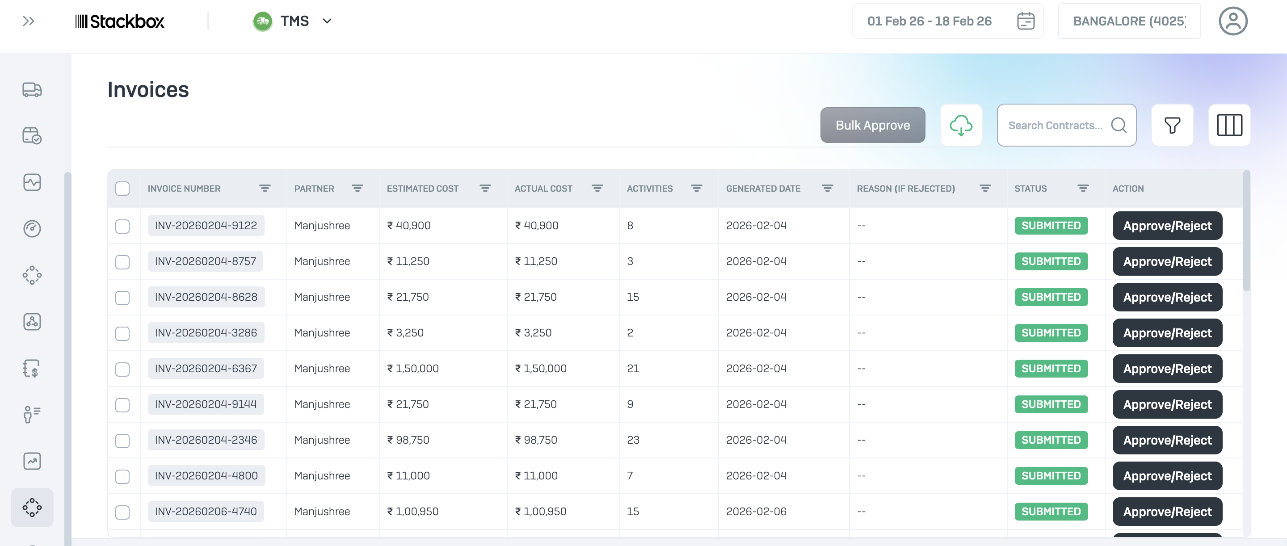Focus the Search Contracts input field
The width and height of the screenshot is (1287, 546).
click(1055, 125)
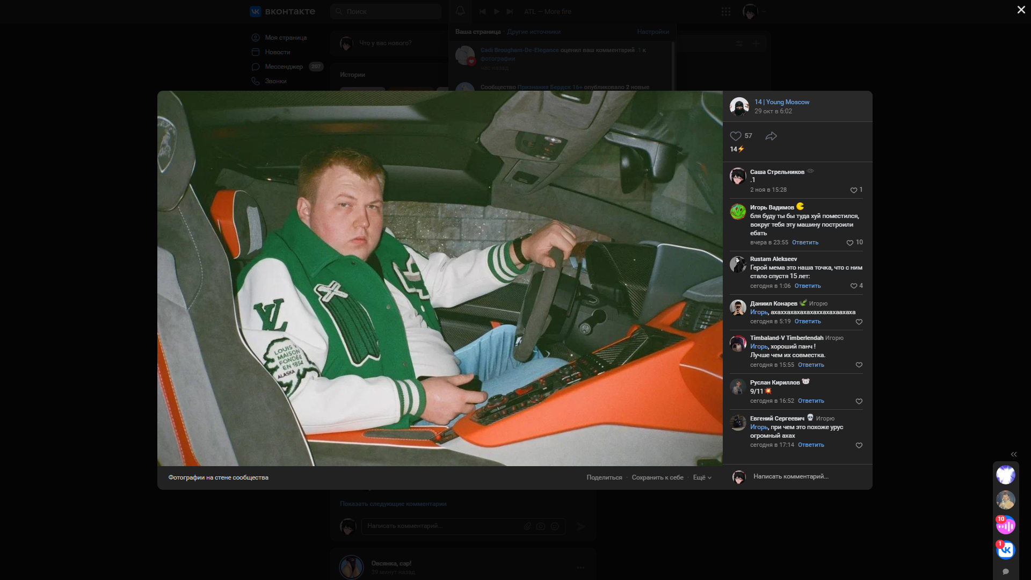1031x580 pixels.
Task: Attach a file with the paperclip icon
Action: [528, 526]
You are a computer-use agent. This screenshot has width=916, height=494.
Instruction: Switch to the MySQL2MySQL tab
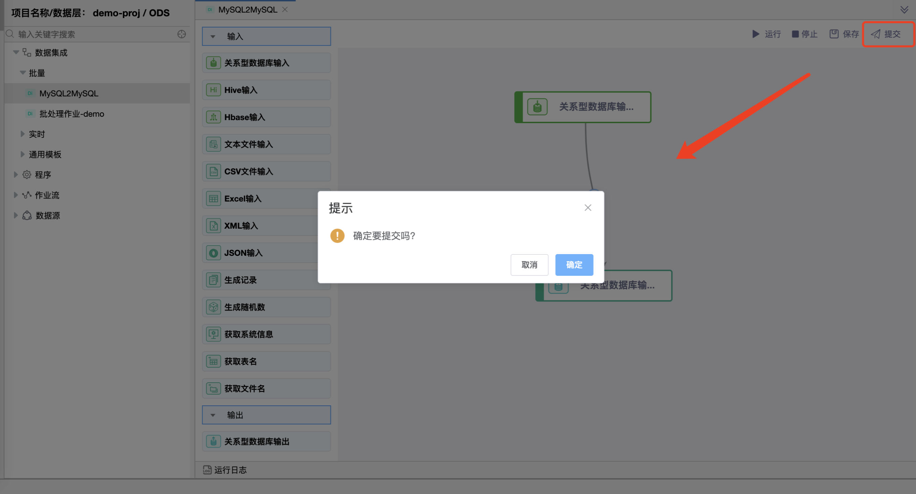click(247, 10)
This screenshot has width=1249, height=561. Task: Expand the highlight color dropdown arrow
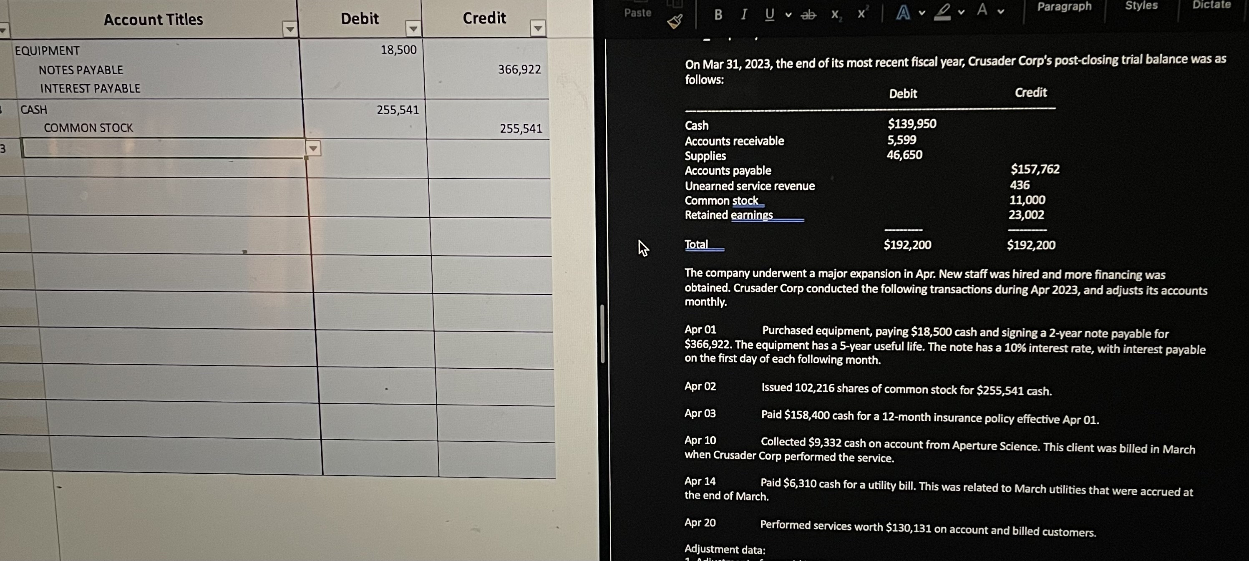tap(961, 12)
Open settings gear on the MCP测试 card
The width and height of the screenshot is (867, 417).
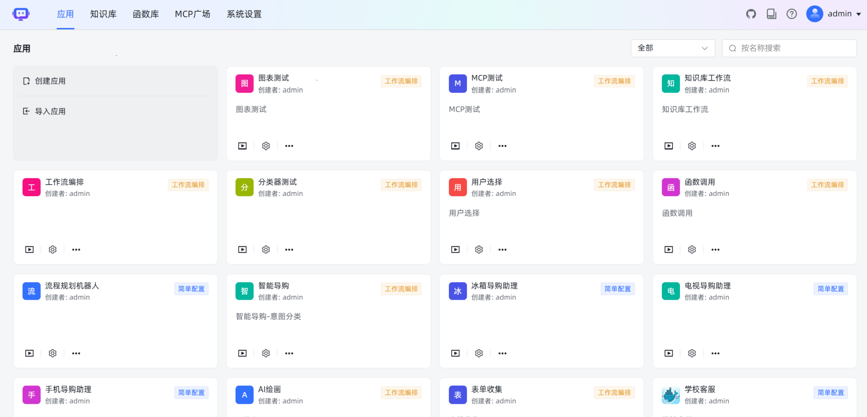click(479, 145)
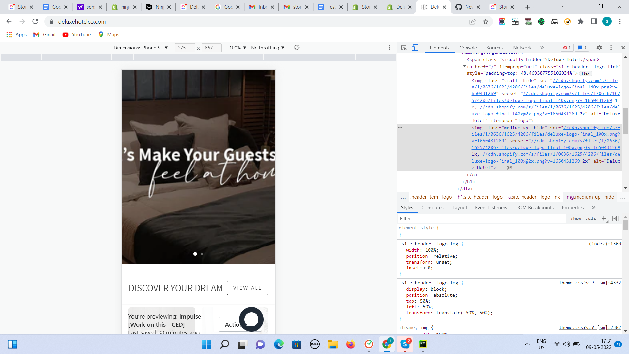Toggle the device toolbar icon
Viewport: 629px width, 354px height.
click(x=415, y=48)
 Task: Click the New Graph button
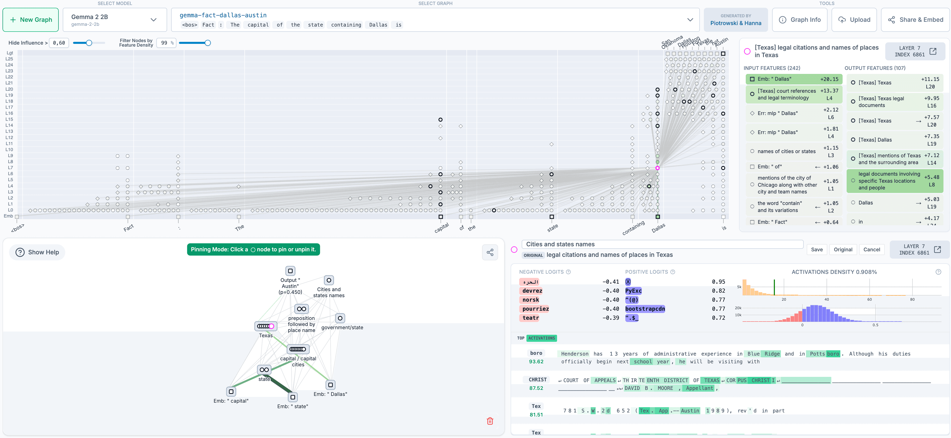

▶ What is needed:
Copy exactly the material above from the line with "You are a computer-use" to the line with "Open settings gear on the MCP测试 card", ends included, and nothing else. Leave out any picture.

▶ Task output:
You are a computer-use agent. This screenshot has width=916, height=494.
Instruction: Switch to the MySQL2MySQL tab
click(247, 10)
This screenshot has width=1249, height=561. Task: Expand the highlight color dropdown arrow
tap(961, 12)
Open settings gear on the MCP测试 card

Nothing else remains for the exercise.